Thursday, August 6, 2020

The Study Of History-Essay/Composition

When Frederick the Great wanted his secretary to read history' to him, he used to say, "Bring me the liar." That is one view of that all history is a lie. But that is true only when history is made' into a sort of documented film, to illustrate a theory or to uphold a point of view. The literary artist comes to attach greater importance to the picturesque, the pageant that is true to the fact. Gibbon,' Macaulay, Carlyle, Thucydides, Tacitus, — they all fall into this error more or less. They are literary artists first; history is to them only the background which sets off the picture they would draw. But Mommsen, Lipson or Toynbee in our days treated history in another way. They see man in times. So history written by these men makes a most interesting study. Gibbon unrolls before us a panoramic view of the show, decline and eventual fall of the mighty Roman Empire. Carlyle flashes before our mind's eye vividly men and events of the French Revolution, full of the vitality of real life and we are enthralled by the awe-inspiring spectacle. The study of such records of human achievements and failures can never be dull or uninteresting. Nor, indeed, need they be. The literary history has one advantage. It enlivens memory and makes the past live before our eyes. Even more than that, it breathes life into the dead records and what was dry as dust becomes full of vital interest, the graveyard of the past becomes a gallery of vibrant personalities and events. But in modern times another type of history has emerged — a different type that Chateaubriand indicated when he said "Grecian history is a poem ; Latin history a picture ; modern history– a chronicle." The modern historian prides himself on being a recorder of attested and verified facts, properly collated and analyzed. He dives into all ancient record, — whether engraved on stones or impressed on relics or coins, suggested by pictures or indicated by tradition ; and he studies these with a scientific mind. Such history is often dry reading. Carlyle regarded history as a biography of great-men. To him only they were the makers of history Rabindranath, on the other hand, comments that our history books only lay stress on bloody battles, neglecting the achievements and cultural conquests in the piping times of peace. But moderns take history as succession of emergencies that never follow a set pattern. 
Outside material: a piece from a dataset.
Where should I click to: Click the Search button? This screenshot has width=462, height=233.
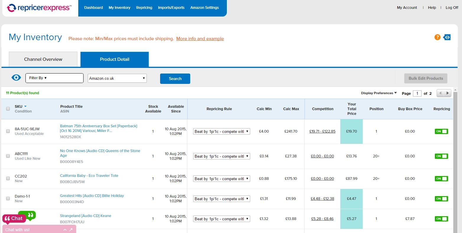pos(175,79)
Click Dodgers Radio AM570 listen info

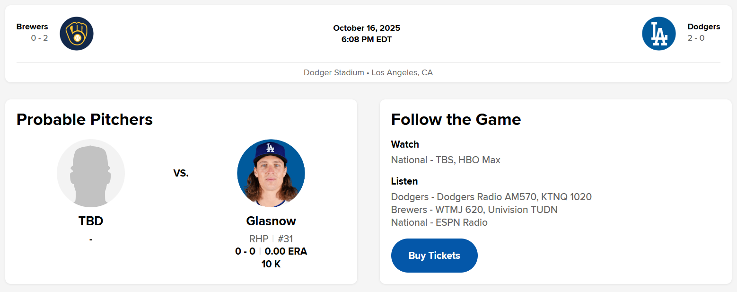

But whether history is imaginative or factual, the utility of reading it, is great. The dread of the future judgement of posterity may restrain one from indulging in the abuses of power, of wealth. But even more than that, history serves as a guide, an example and a warning, for avoiding the pitfalls. Out of the pages of history we may gather practical wisdom by applying the lessons of the past to the problems of the present. History confers on the young the wisdom of age without the burden of years. It is thus the pleasantest school of acquiring wisdom. Study of history equips us with wisdom in practical affairs. We can look deep into the past and certainly our vision becomes clearer and our insight more penetrating. In a democratic age, when the duty of forming clear opinions on practical and social problems devolves on all of us, the study of history should be regarded as imperative. For today is only a projection of the yesterdays, and a passage to the unborn future. Thus we can cherish our deep respect for the heroes as well as common workers of the past and realize – 'for us they bled'.